[Stored data entries]
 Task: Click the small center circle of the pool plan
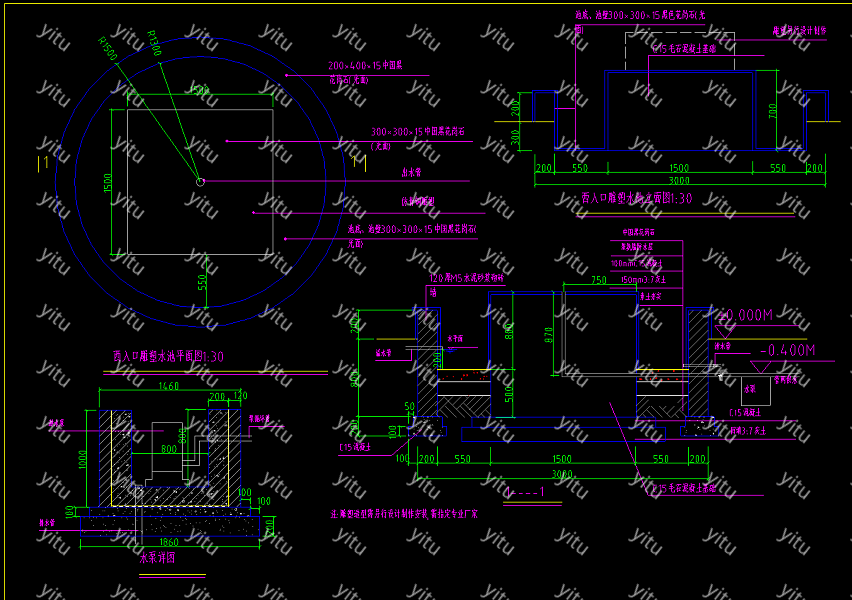200,181
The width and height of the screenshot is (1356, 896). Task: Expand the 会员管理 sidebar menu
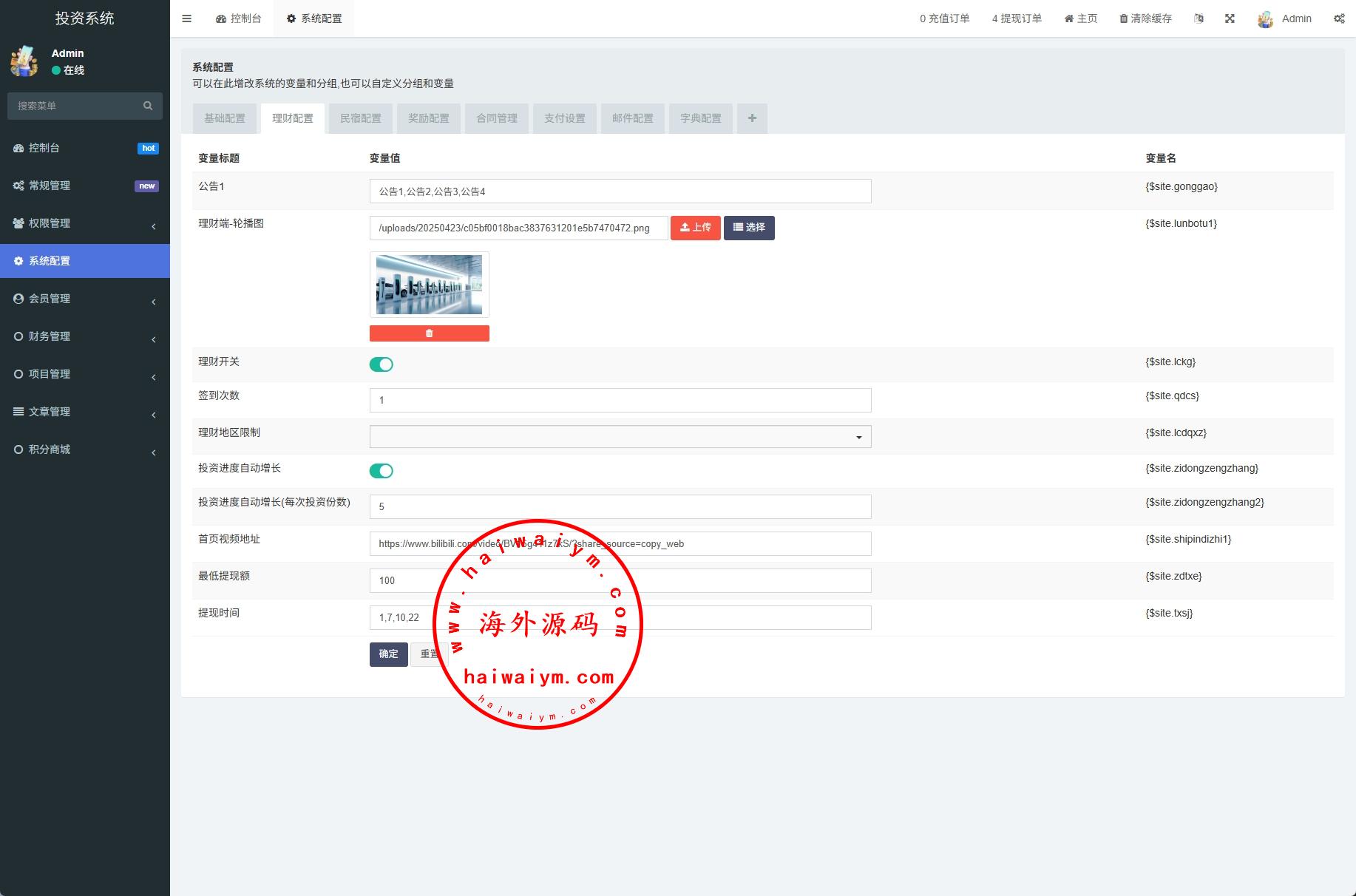[x=84, y=299]
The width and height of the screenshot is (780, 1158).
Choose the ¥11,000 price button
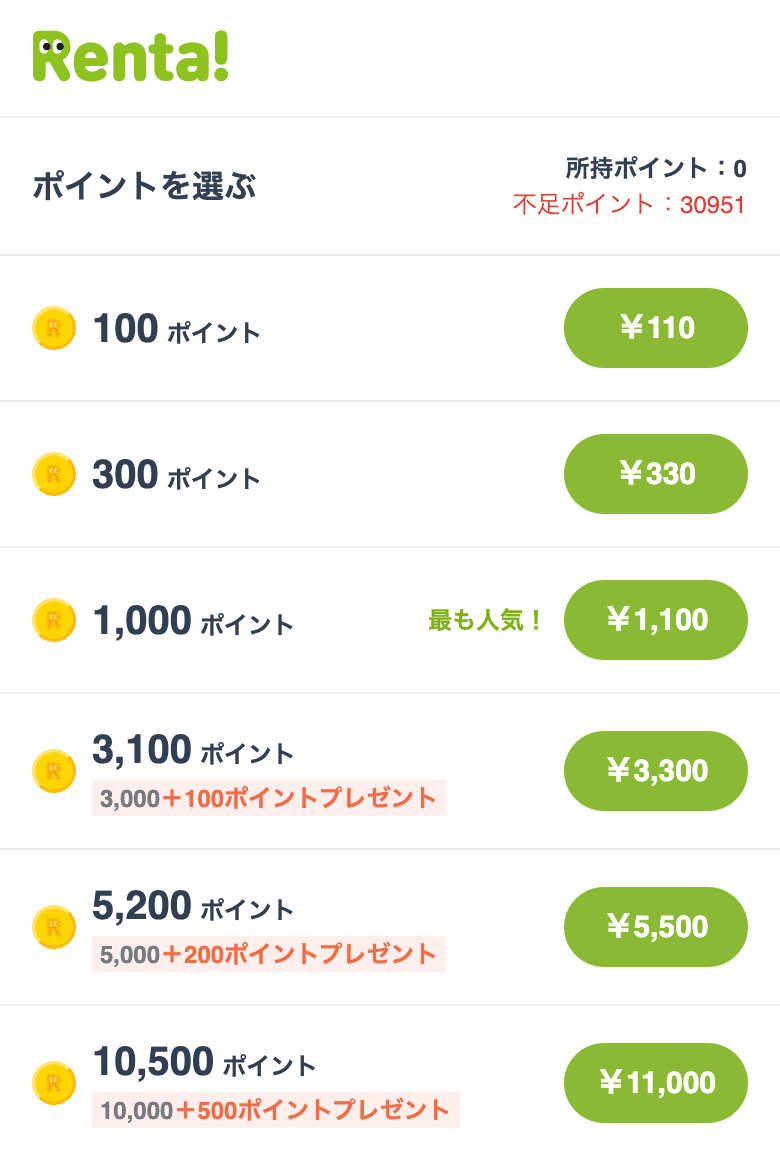click(656, 1083)
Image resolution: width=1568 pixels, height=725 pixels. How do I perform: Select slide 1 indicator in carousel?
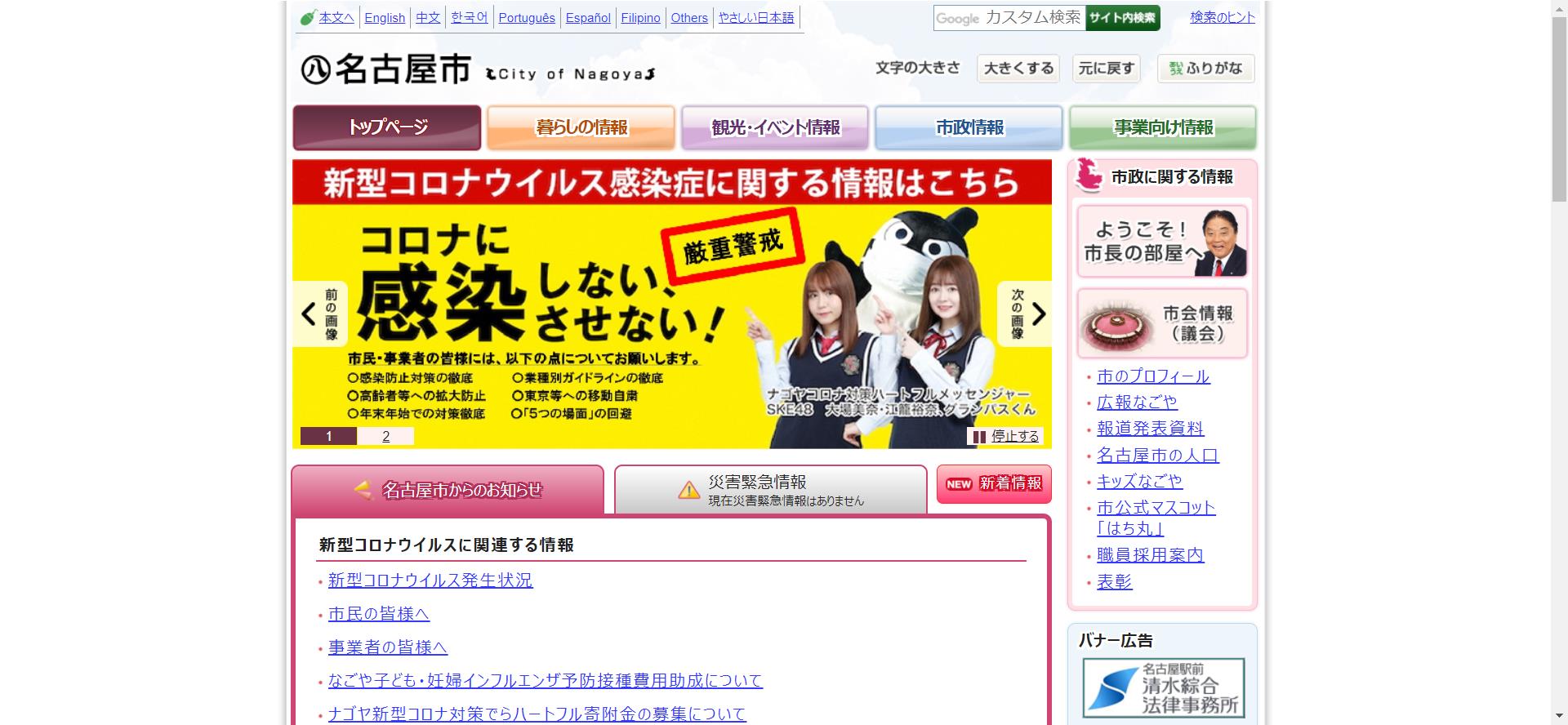click(x=328, y=436)
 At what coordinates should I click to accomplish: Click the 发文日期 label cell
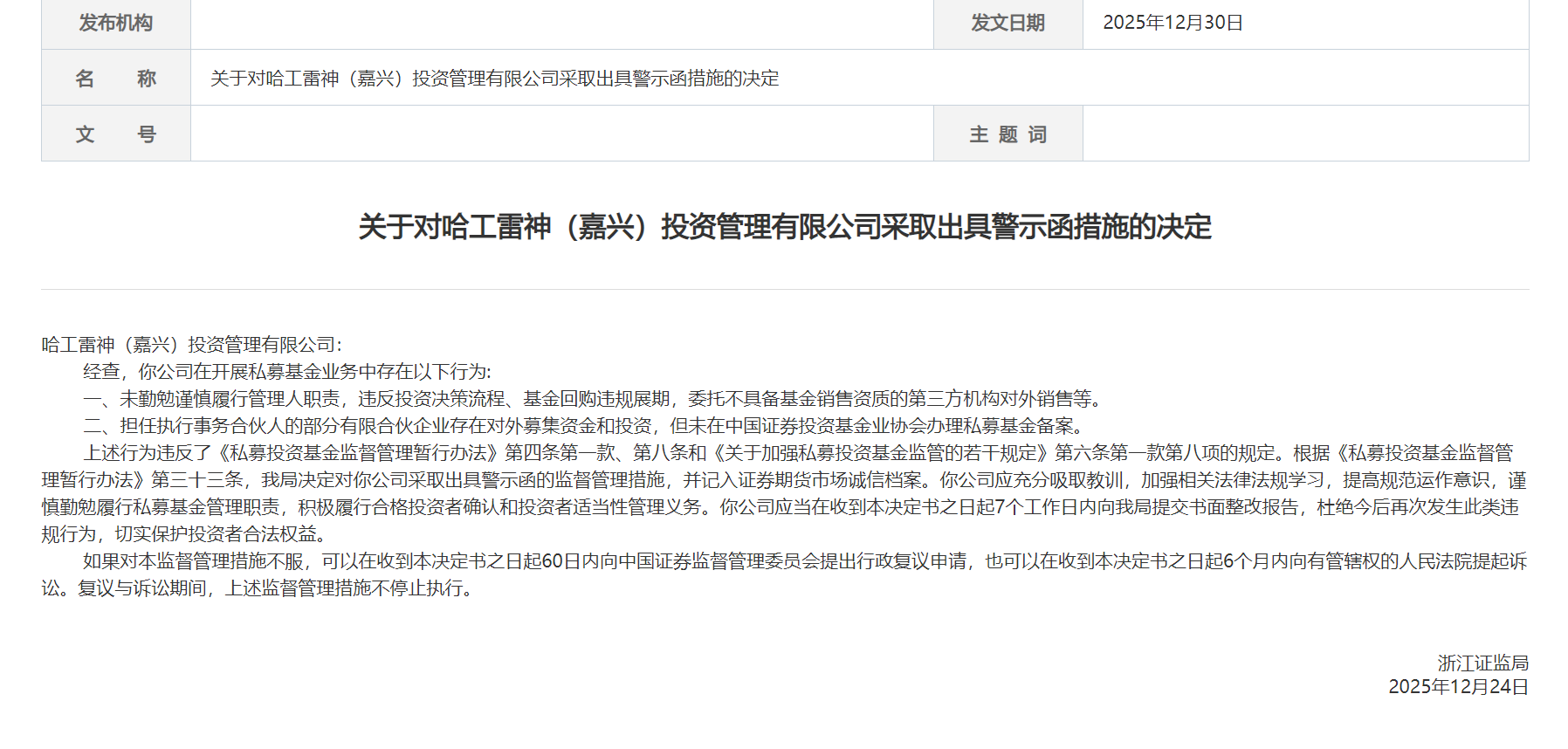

• WORK TO BE COMPLETED: Exactly the lines from the one with "The width and height of the screenshot is (780, 1158)." through the end of the records are to be repeated, both ends included, and pictures are to be omitted.

• EXERCISE ANSWER:
The width and height of the screenshot is (780, 1158).
Choose the ¥11,000 price button
click(656, 1083)
Image resolution: width=1568 pixels, height=725 pixels. How do I perform: Select slide 1 indicator in carousel?
click(x=328, y=436)
 At what coordinates should I click to accomplish: Click the 发文日期 label cell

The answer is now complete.